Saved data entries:
────────────────

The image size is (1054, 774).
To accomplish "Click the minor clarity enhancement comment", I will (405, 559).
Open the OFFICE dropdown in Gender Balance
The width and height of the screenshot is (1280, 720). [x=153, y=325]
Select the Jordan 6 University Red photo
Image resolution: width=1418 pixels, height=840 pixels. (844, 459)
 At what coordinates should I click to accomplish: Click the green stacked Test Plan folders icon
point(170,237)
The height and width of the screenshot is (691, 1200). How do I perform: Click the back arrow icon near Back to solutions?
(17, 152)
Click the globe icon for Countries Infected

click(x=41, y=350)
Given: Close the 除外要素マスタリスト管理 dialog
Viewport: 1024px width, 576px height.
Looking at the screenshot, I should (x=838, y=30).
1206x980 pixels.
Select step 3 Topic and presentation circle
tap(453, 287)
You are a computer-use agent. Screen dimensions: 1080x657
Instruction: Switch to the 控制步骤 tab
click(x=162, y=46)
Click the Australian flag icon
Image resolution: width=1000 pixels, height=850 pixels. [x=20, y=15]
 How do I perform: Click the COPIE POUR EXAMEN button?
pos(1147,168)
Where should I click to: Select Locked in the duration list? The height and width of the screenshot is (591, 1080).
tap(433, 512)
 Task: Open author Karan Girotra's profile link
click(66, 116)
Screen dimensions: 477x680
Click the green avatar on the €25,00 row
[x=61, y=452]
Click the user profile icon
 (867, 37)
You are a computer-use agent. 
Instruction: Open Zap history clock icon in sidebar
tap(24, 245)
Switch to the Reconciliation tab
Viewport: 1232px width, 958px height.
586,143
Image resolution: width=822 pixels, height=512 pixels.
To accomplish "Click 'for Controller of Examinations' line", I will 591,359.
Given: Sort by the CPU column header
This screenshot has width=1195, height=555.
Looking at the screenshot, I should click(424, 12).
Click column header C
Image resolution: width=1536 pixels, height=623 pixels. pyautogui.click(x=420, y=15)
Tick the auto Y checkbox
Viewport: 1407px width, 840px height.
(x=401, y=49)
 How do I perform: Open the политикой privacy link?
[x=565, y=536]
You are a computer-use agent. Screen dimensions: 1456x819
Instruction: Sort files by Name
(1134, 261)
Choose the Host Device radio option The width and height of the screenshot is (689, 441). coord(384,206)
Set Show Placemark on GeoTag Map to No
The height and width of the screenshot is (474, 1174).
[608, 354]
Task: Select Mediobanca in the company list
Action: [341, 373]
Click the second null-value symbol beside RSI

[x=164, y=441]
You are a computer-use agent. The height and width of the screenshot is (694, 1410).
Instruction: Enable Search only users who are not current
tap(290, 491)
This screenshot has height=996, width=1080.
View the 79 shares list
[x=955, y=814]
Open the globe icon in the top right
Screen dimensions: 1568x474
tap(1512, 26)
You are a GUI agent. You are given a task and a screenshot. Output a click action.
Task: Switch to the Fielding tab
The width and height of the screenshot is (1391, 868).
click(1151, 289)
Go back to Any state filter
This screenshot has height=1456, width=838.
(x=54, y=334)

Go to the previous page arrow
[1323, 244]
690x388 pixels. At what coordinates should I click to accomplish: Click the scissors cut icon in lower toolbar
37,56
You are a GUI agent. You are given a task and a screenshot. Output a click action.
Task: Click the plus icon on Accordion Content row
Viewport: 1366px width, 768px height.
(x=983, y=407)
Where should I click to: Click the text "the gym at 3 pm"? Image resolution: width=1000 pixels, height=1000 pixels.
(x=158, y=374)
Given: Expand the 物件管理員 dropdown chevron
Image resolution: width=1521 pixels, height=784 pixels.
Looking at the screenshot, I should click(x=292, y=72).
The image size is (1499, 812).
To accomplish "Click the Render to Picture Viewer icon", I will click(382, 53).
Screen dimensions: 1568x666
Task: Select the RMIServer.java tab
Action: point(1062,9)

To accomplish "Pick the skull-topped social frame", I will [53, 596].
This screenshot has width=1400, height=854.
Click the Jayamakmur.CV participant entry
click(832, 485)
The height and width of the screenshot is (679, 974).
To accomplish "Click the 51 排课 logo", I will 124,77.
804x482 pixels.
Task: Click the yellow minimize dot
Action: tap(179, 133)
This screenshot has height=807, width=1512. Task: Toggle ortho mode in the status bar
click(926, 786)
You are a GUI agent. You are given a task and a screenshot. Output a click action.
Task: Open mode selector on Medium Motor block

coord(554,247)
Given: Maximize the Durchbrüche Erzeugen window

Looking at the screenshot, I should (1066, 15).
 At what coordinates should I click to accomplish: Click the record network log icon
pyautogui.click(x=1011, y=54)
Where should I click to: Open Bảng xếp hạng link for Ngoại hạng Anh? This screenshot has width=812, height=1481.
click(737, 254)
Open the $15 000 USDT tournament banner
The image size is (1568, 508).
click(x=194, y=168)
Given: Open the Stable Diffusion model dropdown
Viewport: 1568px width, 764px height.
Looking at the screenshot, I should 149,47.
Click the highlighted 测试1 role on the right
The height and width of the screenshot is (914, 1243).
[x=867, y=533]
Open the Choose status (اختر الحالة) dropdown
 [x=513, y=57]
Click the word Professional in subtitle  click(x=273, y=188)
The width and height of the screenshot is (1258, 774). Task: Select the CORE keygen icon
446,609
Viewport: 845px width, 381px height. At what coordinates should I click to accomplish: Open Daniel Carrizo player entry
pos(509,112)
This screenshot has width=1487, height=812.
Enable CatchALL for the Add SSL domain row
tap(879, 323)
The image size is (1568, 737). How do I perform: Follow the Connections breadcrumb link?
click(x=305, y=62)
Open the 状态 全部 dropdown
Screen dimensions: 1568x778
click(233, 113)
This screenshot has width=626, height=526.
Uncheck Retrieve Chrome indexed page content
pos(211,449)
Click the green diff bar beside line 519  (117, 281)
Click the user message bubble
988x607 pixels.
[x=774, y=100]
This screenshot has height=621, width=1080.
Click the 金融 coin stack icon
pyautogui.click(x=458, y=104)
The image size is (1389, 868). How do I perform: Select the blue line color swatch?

────────────────

▶ **Exercise instructions**
Tally the lines of the material above that contain the word "arrow". Give only the number.

▶ **Solved exercise**
2